To decide whether an element of a criminal offense comports with due process, this Court follows authority from this Circuit. See Hart v. Massanari, 266 F.3d 1155, 1170 (9th Cir. 2011). In fact, courts often apply the law of their own circuit even where the underlying proceeding arose elsewhere. For example, in United States v. Aguirre-Tello, 353 F.3d 1199 (10th Cir. 2004), a § 1326 illegal reentry case, the defendant challenged the legality of the underlying removal order, which had occurred in California, arguing that the IJ failed to inform him of his right to seek discretionary relief. The Tenth Circuit tested that claim under Tenth Circuit standards, in the process considering and rejecting the Ninth Circuit's standard, set out in United States v. Muro-Inclan, 249 F.3d 1180, 1184 (9th Cir. 2001), regarding the responsibilities of immigration judge's to inform an alien of eligibility for discretionary relief.

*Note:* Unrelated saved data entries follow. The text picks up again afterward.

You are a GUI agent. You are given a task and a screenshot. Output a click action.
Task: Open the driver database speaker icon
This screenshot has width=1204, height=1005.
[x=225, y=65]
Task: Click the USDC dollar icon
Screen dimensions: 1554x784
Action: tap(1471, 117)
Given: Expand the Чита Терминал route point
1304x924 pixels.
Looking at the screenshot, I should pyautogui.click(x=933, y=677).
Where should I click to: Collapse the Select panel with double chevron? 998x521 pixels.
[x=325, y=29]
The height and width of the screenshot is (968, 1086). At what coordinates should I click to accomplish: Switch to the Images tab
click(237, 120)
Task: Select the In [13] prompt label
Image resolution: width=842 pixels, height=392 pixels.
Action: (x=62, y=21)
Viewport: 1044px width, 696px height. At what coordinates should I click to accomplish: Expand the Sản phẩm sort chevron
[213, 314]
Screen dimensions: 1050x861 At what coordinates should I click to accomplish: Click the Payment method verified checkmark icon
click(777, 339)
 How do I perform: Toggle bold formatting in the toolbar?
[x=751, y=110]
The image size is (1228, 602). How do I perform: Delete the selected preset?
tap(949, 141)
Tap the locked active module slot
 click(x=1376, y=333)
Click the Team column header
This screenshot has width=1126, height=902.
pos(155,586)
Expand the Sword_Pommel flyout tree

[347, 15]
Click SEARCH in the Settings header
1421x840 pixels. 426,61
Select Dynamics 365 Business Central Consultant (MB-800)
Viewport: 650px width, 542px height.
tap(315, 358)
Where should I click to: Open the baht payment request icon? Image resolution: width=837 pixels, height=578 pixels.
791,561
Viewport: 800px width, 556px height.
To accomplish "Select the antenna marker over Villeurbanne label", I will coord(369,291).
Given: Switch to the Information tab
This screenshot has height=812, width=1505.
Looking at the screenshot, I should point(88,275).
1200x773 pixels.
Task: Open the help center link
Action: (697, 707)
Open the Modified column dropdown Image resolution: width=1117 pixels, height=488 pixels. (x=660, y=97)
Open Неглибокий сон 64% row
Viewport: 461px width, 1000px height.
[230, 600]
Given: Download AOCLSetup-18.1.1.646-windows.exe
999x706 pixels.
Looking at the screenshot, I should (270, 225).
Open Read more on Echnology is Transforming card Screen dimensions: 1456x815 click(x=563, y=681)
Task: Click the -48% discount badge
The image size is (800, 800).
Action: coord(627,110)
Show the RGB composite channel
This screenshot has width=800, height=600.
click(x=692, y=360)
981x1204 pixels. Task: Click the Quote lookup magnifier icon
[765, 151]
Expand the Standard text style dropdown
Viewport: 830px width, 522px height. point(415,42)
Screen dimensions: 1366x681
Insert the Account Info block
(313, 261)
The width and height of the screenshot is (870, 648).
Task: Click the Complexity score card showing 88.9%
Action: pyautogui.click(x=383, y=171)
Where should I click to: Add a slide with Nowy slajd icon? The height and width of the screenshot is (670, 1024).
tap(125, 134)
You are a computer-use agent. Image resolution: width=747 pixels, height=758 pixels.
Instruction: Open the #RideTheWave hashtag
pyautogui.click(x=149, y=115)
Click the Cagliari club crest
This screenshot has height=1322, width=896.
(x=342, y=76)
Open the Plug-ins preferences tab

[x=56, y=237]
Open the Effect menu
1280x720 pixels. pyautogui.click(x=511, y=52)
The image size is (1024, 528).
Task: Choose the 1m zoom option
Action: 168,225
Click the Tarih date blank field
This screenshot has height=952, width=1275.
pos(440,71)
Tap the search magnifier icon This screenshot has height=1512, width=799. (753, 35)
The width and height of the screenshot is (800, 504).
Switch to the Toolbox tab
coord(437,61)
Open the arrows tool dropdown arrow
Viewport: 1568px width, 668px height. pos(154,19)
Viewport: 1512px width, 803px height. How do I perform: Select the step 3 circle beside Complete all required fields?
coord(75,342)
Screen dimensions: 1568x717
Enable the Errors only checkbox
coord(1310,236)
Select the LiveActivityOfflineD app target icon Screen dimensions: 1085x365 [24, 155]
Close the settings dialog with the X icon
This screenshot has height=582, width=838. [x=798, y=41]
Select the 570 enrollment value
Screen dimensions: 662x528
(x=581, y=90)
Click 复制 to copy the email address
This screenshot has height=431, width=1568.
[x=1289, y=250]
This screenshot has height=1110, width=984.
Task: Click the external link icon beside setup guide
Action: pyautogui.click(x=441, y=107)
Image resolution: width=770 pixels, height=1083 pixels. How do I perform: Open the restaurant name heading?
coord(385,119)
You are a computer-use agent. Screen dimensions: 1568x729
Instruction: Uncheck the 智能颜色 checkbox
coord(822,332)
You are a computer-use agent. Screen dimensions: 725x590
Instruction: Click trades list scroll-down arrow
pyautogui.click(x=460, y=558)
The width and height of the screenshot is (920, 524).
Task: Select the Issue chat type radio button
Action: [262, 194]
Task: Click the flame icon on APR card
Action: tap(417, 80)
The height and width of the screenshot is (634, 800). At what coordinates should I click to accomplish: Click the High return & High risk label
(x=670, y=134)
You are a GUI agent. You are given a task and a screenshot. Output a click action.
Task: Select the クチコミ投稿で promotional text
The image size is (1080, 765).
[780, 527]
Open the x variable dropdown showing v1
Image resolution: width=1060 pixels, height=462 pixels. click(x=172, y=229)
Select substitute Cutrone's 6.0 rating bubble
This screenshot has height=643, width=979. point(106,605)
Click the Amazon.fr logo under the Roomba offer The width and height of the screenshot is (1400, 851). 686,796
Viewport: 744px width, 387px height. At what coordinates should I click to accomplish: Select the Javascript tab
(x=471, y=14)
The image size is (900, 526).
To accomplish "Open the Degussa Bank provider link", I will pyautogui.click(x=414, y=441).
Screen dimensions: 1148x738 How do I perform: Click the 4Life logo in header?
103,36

In other criminal contexts, the Ninth Circuit has applied the law of its own circuit to determine whether a conviction that occurred in another jurisdiction qualifies for a sentencing enhancement. See, e.g., United States v. Baza-Martinez, 464 F.3d 1010, 1014 (9th Cir. 2006) (using Ninth Circuit law to determine whether a North Carolina state conviction is a crime of violence); United States v. Castillo-Marin, 684 F.3d 914, 922-25 (9th Cir. 2012) (using Ninth Circuit law to decide whether conviction under New York statute is a crime of violence); United States v. Lopez-Solis, 447 F.3d 1201, 1204-09 (9th Cir. 2006) (using Ninth Circuit law to determine whether conviction under Tennessee statutory rape statute is a crime of violence).
Similarly, in the Fourth Amendment context, the Ninth Circuit applies Ninth Circuit law to evaluate the lawfulness of warrants or searches and seizures that occurred elsewhere. See, e.g., United States v. Williams, 989 F.2d 1061, 1066 (9th Cir. 1993) (using Ninth Circuit law to evaluate the lawfulness of a search warrant originally issued by a Colorado judge); United States v. Palmer, 536 F.2d 1278, 1280 (9th Cir. 1976) (using Ninth Circuit law to evaluate the lawfulness of a search and seizure that occurred in Utah). Thus, it is an unremarkable proposition that this Court would use Ninth Circuit due process standards to analyze whether the government can sustain each and every element of a criminal offense.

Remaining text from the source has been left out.